Two Americans claim they were tortured by US officials after making bribery allegations
A federal judge in Chicago ruled on Friday that a lawsuit against former Defense Secretary Donald Rumsfeld, brought by two Americans who had worked for an Iraqi contractor, can be allowed to proceed.
In his ruling (PDF), US District Judge Wayne R. Andersen said the plaintiffs had provided enough concrete evidence of torture to allow the suit to go forward. The judge dismissed Rumsfeld's arguments that his position near the top of the executive branch immunized him from lawsuits involving the authorization of torture, the Associated Press reported.
According to court documents, Nathan Ertel and Donald Vance went to Iraq in 2005 to work for an Iraqi contractor, Shield Group Security. Once there, they say they witnessed SGS employees handing money over to "Iraqi sheikhs." After they notified two FBI agents in Baghdad and one in Chicago of what they say, they say their employer cut off their access pass to Baghdad's Green Zone and were struck in the city's dangerous "Red Zone."
But the lawsuit claims things got really bad once they were "rescued" from the Red Zone by US authorities. Instead of being treated as witnesses to potential crimes, the two plaintiffs say they were told they could be classified as "enemy combatants" for working for a company suspected of shipping weapons to insurgents.
The duo say they were "subjected to sleep deprivation, long hours of interrogation, hunger and a practice known as 'walling' in which subjects are blindfolded and walked into walls," the Wall Street Journal reports.
Judge Andersen's preliminary ruling describes the duo's allegations:
Plaintiffs allege that they then were taken by United States forces to the United States Embassy. Plaintiffs allege that military personnel seized all of their personal property, including their laptop computers, cellular phones, and cameras. ... Following these interviews, plaintiffs claim they were escorted to a trailer to sleep for two to three hours.
Next, plaintiffs claim they were awakened by several armed guards who placed them under arrest and then handcuffed and blindfolded them and pushed them into a humvee. Plaintiffs contend that they were labeled as “security internees” affiliated with SGS, some of whose members were suspected of supplying weapons to insurgents. According to plaintiffs, that information alone was sufficient, under the policies enacted by Rumsfeld and others, for the indefinite, incommunicado detention of plaintiffs without due process or access to an attorney.

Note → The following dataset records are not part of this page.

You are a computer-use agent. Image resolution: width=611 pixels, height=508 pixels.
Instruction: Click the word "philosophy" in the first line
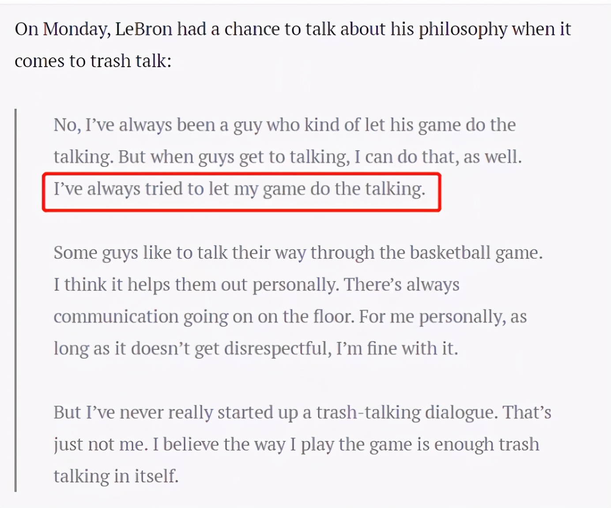pos(463,30)
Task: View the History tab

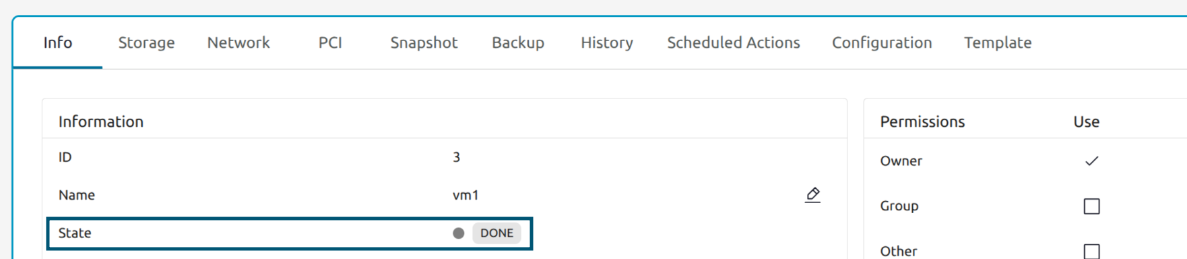Action: tap(607, 42)
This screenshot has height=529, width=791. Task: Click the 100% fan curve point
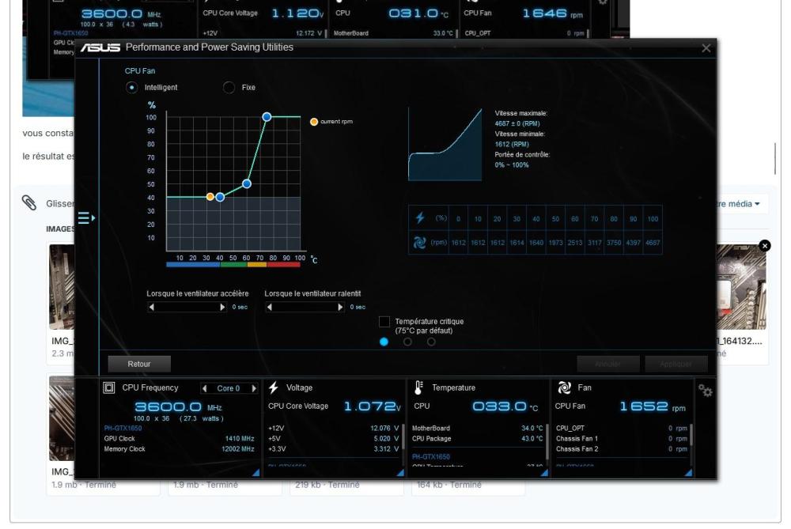pyautogui.click(x=267, y=117)
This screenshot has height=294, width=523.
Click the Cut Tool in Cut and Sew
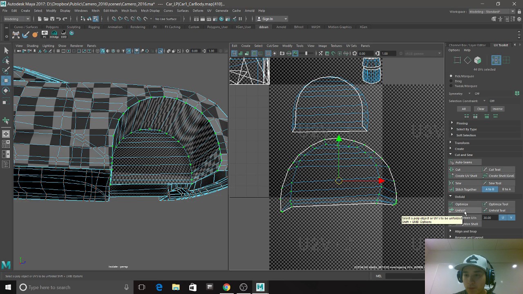coord(494,169)
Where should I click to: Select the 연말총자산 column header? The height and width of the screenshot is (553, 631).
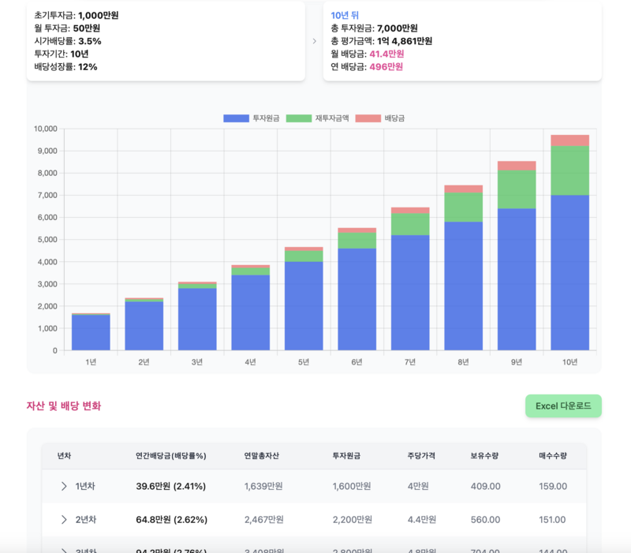[258, 456]
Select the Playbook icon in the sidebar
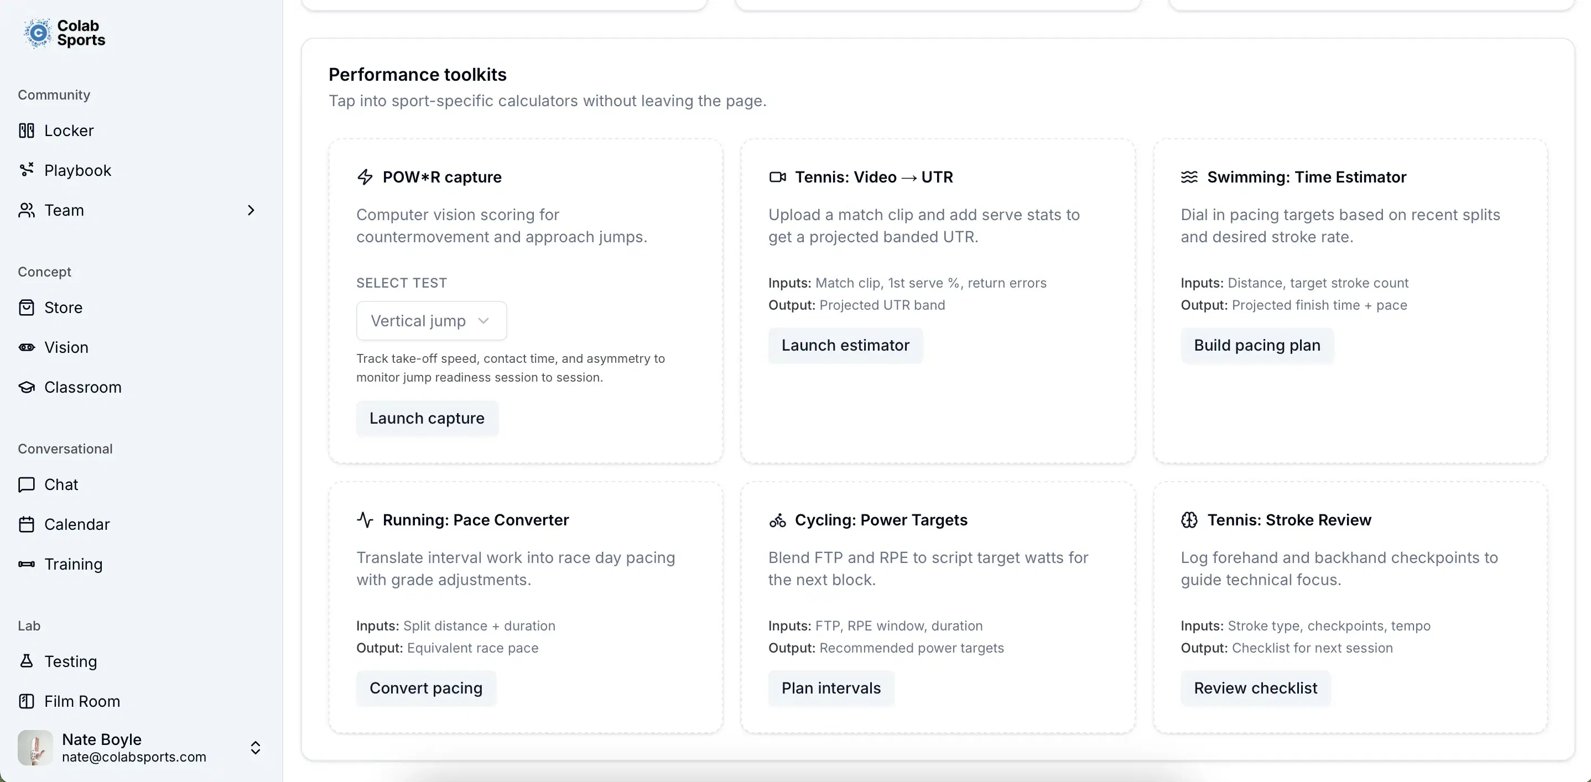1591x782 pixels. tap(26, 170)
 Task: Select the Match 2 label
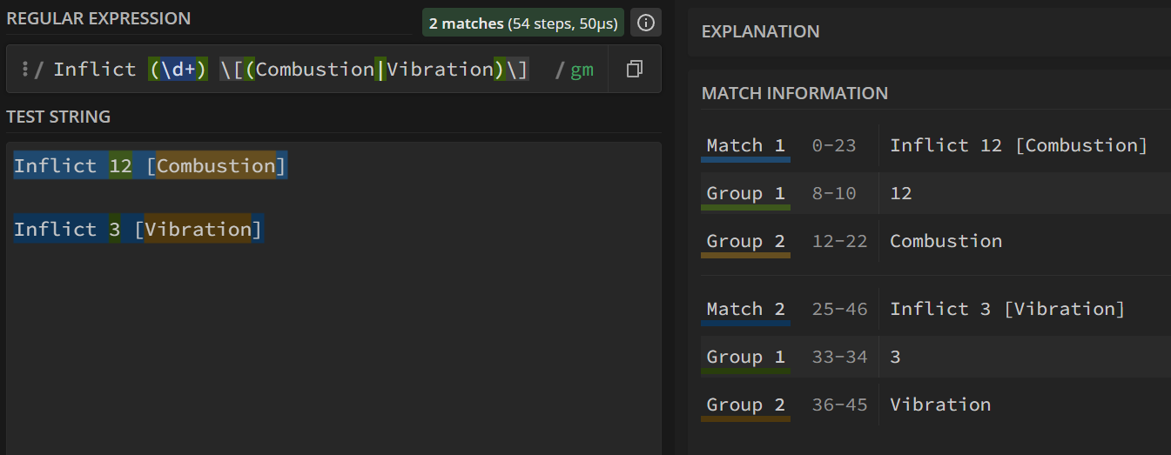tap(745, 309)
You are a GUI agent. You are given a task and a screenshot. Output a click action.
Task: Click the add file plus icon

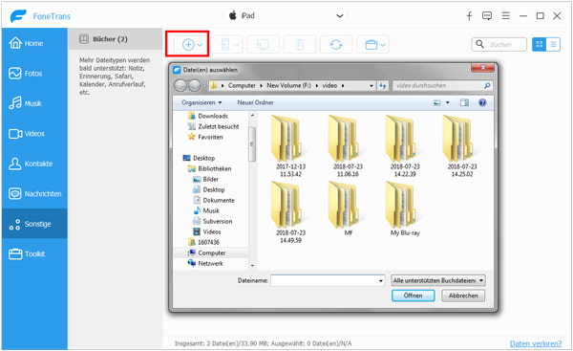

Plaintiffs claim to have been taken to Camp Prosperity, a United States military compound in Baghdad. There they allege they were placed in a cage, strip searched, and fingerprinted. Plaintiffs assert that they were taken to separate cells and held in solitary confinement 24 hours per day. After approximately two days, plaintiffs claim they were shackled, blindfolded, and placed in separate humvees which took them to Camp Cropper. Again, plaintiffs allege they were strip searched and placed in solitary confinement. ... All requests for an attorney allegedly were denied.
In ruling that the lawsuit can go forward, Judge Andersen said the decision "represents a recognition that federal officials may not strip citizens of well settled constitutional protections against mistreatment simply because they are located in a tumultuous foreign setting."
A Justice Department spokesperson told AP that officials are "reviewing the court's decision."
At the core of Ertel and Vance's case is their allegations that "in August 2003 Rumsfeld sent Major Geoffrey Miller to Iraq to review the United States prison system.
"Plaintiffs claim that Rumsfeld informed Major Miller that his mission was to 'gitmo-ize' Camp Cropper [the site where Ertel and Vance were held], a task that required recommendations on how to more effectively obtain actionable intelligence from detainees and “authorized Major Miller to apply in Iraq the techniques that Rumsfeld had approved for use at Guantanamo and elsewhere. At Rumsfeld’s direction, Major Miller did just that," court documents state.
The next hearing in the case is scheduled for March 25.